# EXERCISE GOAL
Convert each line of the material below into a string in a JSON list, skipping blank lines and omitting the pictures.

(Rows from a screen grounding dataset)
◆ ◆ ◆

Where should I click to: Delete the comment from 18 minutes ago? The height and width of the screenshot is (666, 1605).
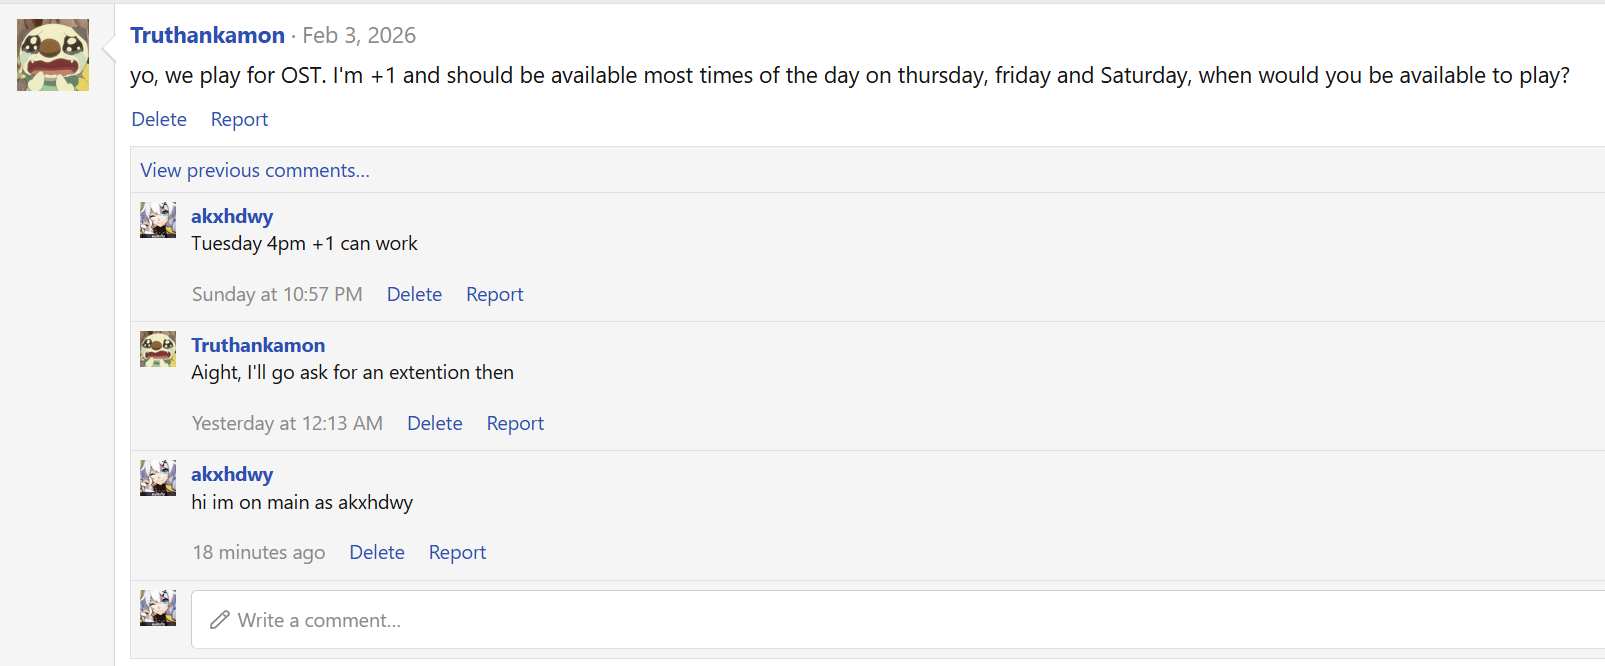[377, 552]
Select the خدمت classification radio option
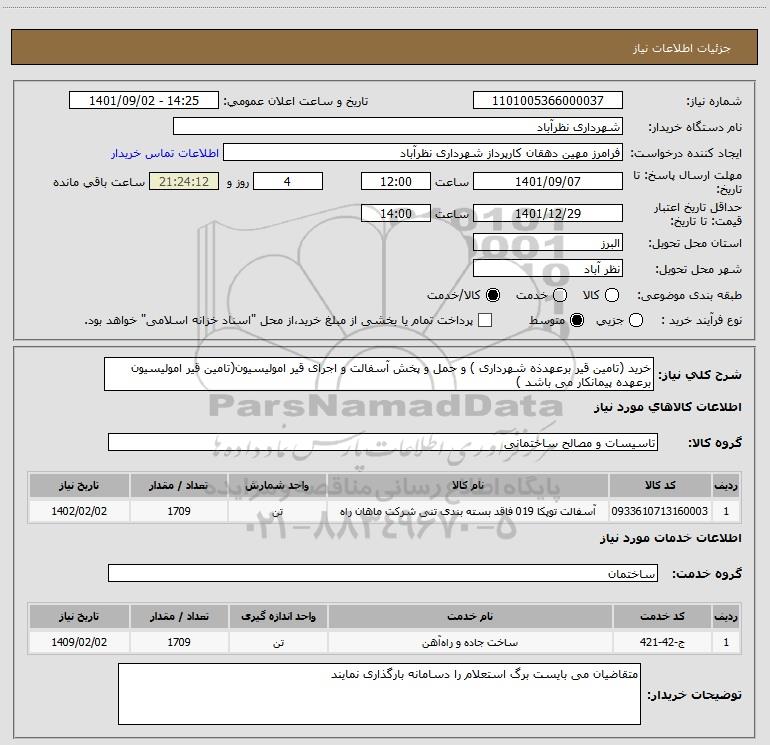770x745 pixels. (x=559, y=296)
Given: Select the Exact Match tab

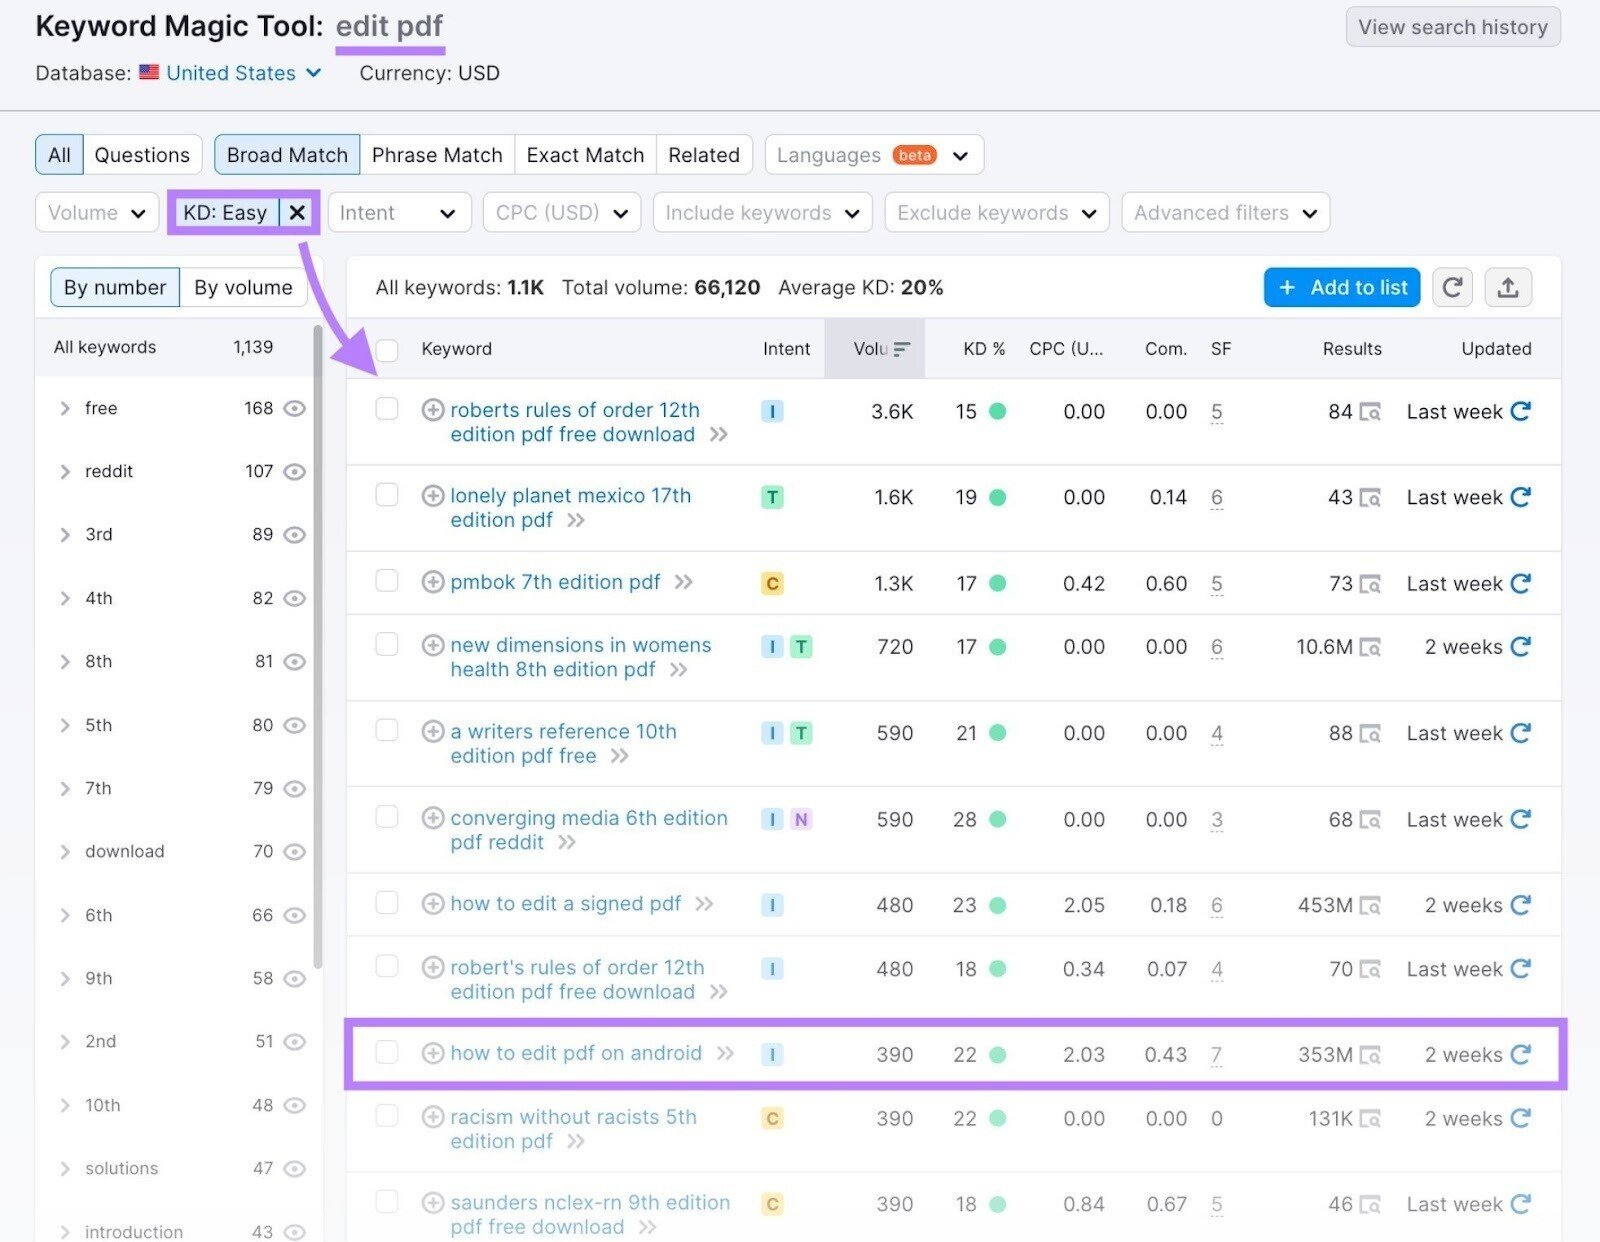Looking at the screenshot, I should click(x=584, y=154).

◆ ◆ ◆

# SOLUTION
[
  "Where should I click to: Delete the comment from 18 minutes ago? The height and width of the screenshot is (666, 1605).",
  "[377, 552]",
  "Select the خدمت classification radio option",
  "770x745 pixels. (x=559, y=296)",
  "Given: Select the Exact Match tab",
  "Looking at the screenshot, I should click(x=584, y=154)."
]